La chronique de Jean Rouzaud.
Aux Éditions Séguier, un livre nous raconte par flashes et par le menu les dernières tournées de Christa Päffgen, alias Nico, ex chanteuse du Velvet Underground avec Lou Reed, ex égérie sixties de la Factory, ex amante supposée de Bob Dylan, Iggy Pop, Jim Morrison, Lou Reed, Alain Delon, ex actrice de Fellini et surtout de Philippe Garrel, qui lui dédia plusieurs films…
Nico, Walkyrie Pop ?
De 1981 à sa mort en 1988 à Ibiza, la Walkyrie Pop, gravement dépendante de l’héroïne, a quand même trouvé l’énergie de tourner un peu partout dans le monde : en Amérique, en Europe du nord et du sud (de l’Espagne à l’Allemagne et jusqu’à l’est, en Pologne et Tchécoslovaquie), ainsi qu’au Japon et en Australie…

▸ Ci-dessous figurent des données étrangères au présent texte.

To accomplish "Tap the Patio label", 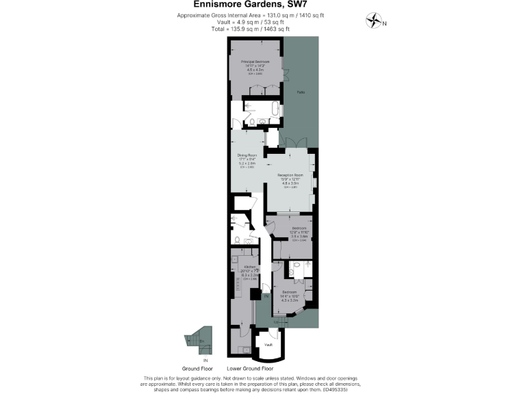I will click(x=301, y=92).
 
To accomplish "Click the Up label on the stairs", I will click(x=275, y=321).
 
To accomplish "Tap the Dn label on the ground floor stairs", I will click(x=202, y=340).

Ces tournées successives, au départ de Manchester où elle vivait recluse, sont le chant du cygne d’une des rares vraies divas de l’underground, secondée par quelques musiciens triés sur le volet : guitare, batterie, clavier et parfois des tablas… et son éternel harmonium à pédales d’où elle sortait un son continu de bourdon et des mélodies minimalistes, de sa voix grave.

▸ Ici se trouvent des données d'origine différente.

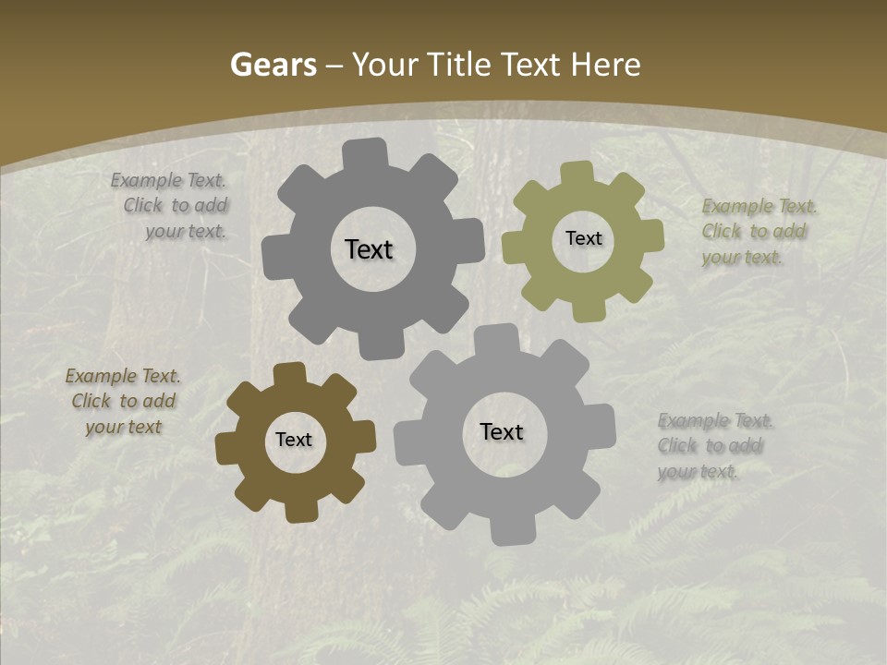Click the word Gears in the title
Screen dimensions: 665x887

Dans ces récits fiévreux et désespérants, l’auteur James Young (musicien et ami) raconte sans concession les addictions de chacun des membres, rares volontaires pour ces expéditions de losers : cocaïne, amphétamines, héroïne, haschich, et même alcool ou prostituées…
Déboires sordides
Les galères de tournées sont un cliché répété par toutes les mémoires Pop Rock de la planète, mais avec Nico et son manager fou, et la bande de musiciens gothico-punks aux abois qui tentent de l’entourer, ces déboires prennent une tournure surréaliste ou dramatique.
L’auteur n’épargne rien des détails sordides de l’addiction, des seringues sales aux maladies qui s’ensuivent, des arnaques continuelles sur les hôtels, la bouffe, les frais, jusqu’aux crises de délires des uns et des autres, le tout sur un ton détaché et ironique de polar nihiliste.

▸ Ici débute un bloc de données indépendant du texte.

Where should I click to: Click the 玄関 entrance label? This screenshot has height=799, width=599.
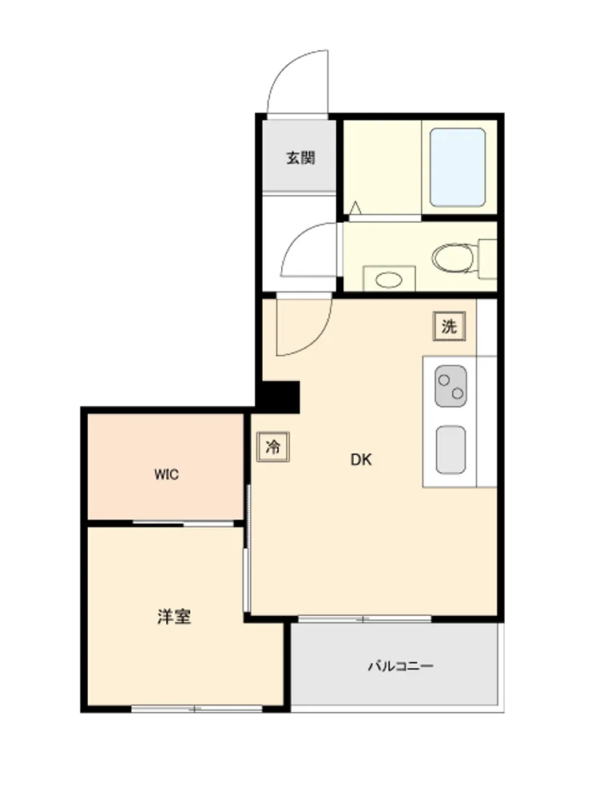coord(300,158)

On pense au roman Junky de William Burroughs : description de la vie des drogués et leurs combines et larcins, mais surtout de leur perversion devant la vie et les autres. Nico est un modèle de teutonne froide et insensible en apparence, cynique, égoïste, sans pitié, mais très troublée intérieurement, voire désespérée, véritable zombie qui en a trop vu et trop fait.
Gamine et paresseuse, exaltée et morbide
Il y a beaucoup de moments burlesques, absurdes, d’autres désespérants comme un chemin de croix qui n’en finirait pas… Nico est le centre de ce récit impérial et incompréhensible, gamine et paresseuse, elle passe de l’indifférence à l’exaltation, des enfantillages au morbide.
Il y a des apparitions de John Cale, deux fois associé à la tournée, passant comme un chevalier fou, un croisé halluciné ou hautain. Ou le poète Beat Gregory Corso, véritable agité, à côté d’un Allen Ginsberg largué… Les fantômes de la Beat Generation.
La réalité est que Nico a bien inventé un style et des musiques étranges, la définissant comme une déesse nordique, mêlée de pharaone, inspirée et psalmodiant une sorte de messe gothique et planante à la fois : un mélange de minimalisme et de grandiloquence.
Réussi pour certains, insupportable pour d’autres, ce témoignage décalé, et désespérant de sado-masochisme, permet d’approcher les mythes paranoïaques et sectaires des années 70, les légendes qui flottaient dans la tête de ceux qui avaient passé les limites.
Ce livre, titré The End, en mémoire de la chanson des Doors, est un rappel, incompréhensible pour beaucoup, des grandes utopies comportementales qui ont suivi les révolutions Beat, Hippy, Glam, Punk, Gothique, Hard, Death , qui saupoudrent ces existences perdues…
Nico The End. De James Young. Éditions Séguier. 328 pages. 21 euros.